Understanding AI not as an algorithm or tool, but as a “social system”!
AI is not merely a collection of algorithms—it’s a sociotechnical system embedded in markets, organizations, power structures, epistemological frameworks, and human meaning-making practices.
The most transformative teaching doesn’t happen when we transfer knowledge. It happens when we model a way of thinking.
… not by mastering separate domains but by developing a way of thinking that transcends domain boundaries. … And apparently, this way of thinking is itself valuable. Worth crossing an ocean for.
… Because I’ve come to believe that the bottleneck in AI progress isn’t algorithms or compute—it’s people who can think across boundaries.
Pleasant Surprise - The Unexpected Gift of Teaching
Last week, something remarkable happened. Over 4 days spanning December 29, 2025 to January 1, 2026, I had the honor of delivering a special AI lecture series (5 lectures) organized by San José State University for students who had traveled all the way from Kyungpook National University in South Korea—crossing the Pacific Ocean not for tourism, but for knowledge. This alone humbled me. That anyone would journey so far to hear what I have to say about AI felt like both a privilege and a responsibility.
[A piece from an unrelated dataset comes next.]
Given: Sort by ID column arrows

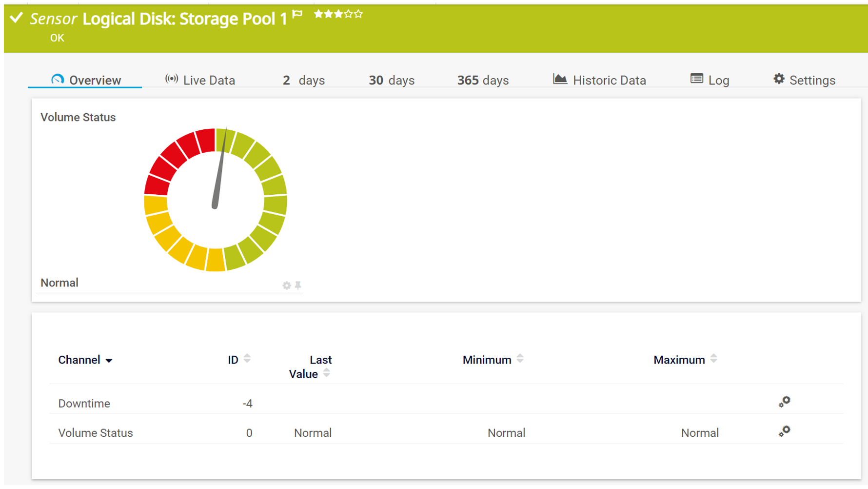Looking at the screenshot, I should [247, 359].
But what transpired over those 4 days exceeded anything I could have anticipated.
What I Thought I was Teaching
I designed these lectures to be different. Not because I set out to be contrarian, but because I’ve spent decades at the intersection of theory and practice—from Convex Optimization at Stanford to semiconductor manufacturing at Samsung, from AI systems at Amazon to biotech innovation at Erudio Bio—and I’ve learned that AI cannot be understood in fragments. You cannot separate the algorithm from the architecture, the technology from the market, the system from society, the technical from the philosophical.
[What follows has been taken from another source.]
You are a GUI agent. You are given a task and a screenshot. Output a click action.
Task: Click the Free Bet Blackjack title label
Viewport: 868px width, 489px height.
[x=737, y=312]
So I structured the series to cover.
- The Historical Foundation & Modern Landscape - From the Symbolism vs. Connectionism debates to the Agentic Revolution, tracing how we arrived at today’s LLMs and multimodal intelligence
- LLM & GenAI Deep Dive - Inside Transformers, the technology-market nexus, and what’s really happening in production systems
- AI + Biotech & Physical AI - AlphaFold 3, drug discovery, humanoid robots, and the convergence revolution unfolding in real-time
- Philosophy, Ethics & Consciousness - The hard questions about what AI can and cannot do, about consciousness, knowledge, belief, and the limits of machine reasoning
- Industrial AI from First-Hand Experience - Real production stories from semiconductor fabs and e-commerce platforms, including the failures and bottlenecks nobody talks about in papers
But here’s what I didn’t fully anticipate – I wasn’t just teaching content. I was facilitating a paradigm shift.
The Feedback that Stopped Me in My Tracks
A few days after the lectures concluded, I received a document from the students. Reading it, I had to pause. Multiple times.
They wrote things like:
“My entire perspective on AI has completely changed”
“Deep insights that are difficult to find on the web”
“AI technology is not something to ‘learn about’ but ‘an entity to think with’”
What struck me wasn’t just the praise—though I won’t pretend it didn’t feel good—but rather what they found transformative. It wasn’t the technical content alone. It was something else entirely.
The Hallucination that became an Epiphany
One theme kept appearing in their feedback: my treatment of hallucination in LLMs.
Here’s what happened in that session. I explained that hallucination isn’t a bug to be eliminated—it’s the structural engine that enables creativity and performance in language models. A completely sanitized, hallucination-free model might paradoxically become less useful, less interesting, less capable of the kind of generative leaps that make LLMs valuable.
I drew parallels to human cognition: our confirmation biases, our pattern-matching that sometimes sees patterns that aren’t there, our ability to make creative connections precisely because we don’t require 100% logical certainty before synthesizing ideas.
The students described this as a complete reframing. One wrote: “Understanding hallucination not simply as an error or bug, but as the structural engine that enables LLM creativity and performance.”
This moment crystallized something I’ve long believed: the most important insights in AI aren’t purely technical—they’re conceptual bridges between the mathematical, the computational, the cognitive, and the philosophical.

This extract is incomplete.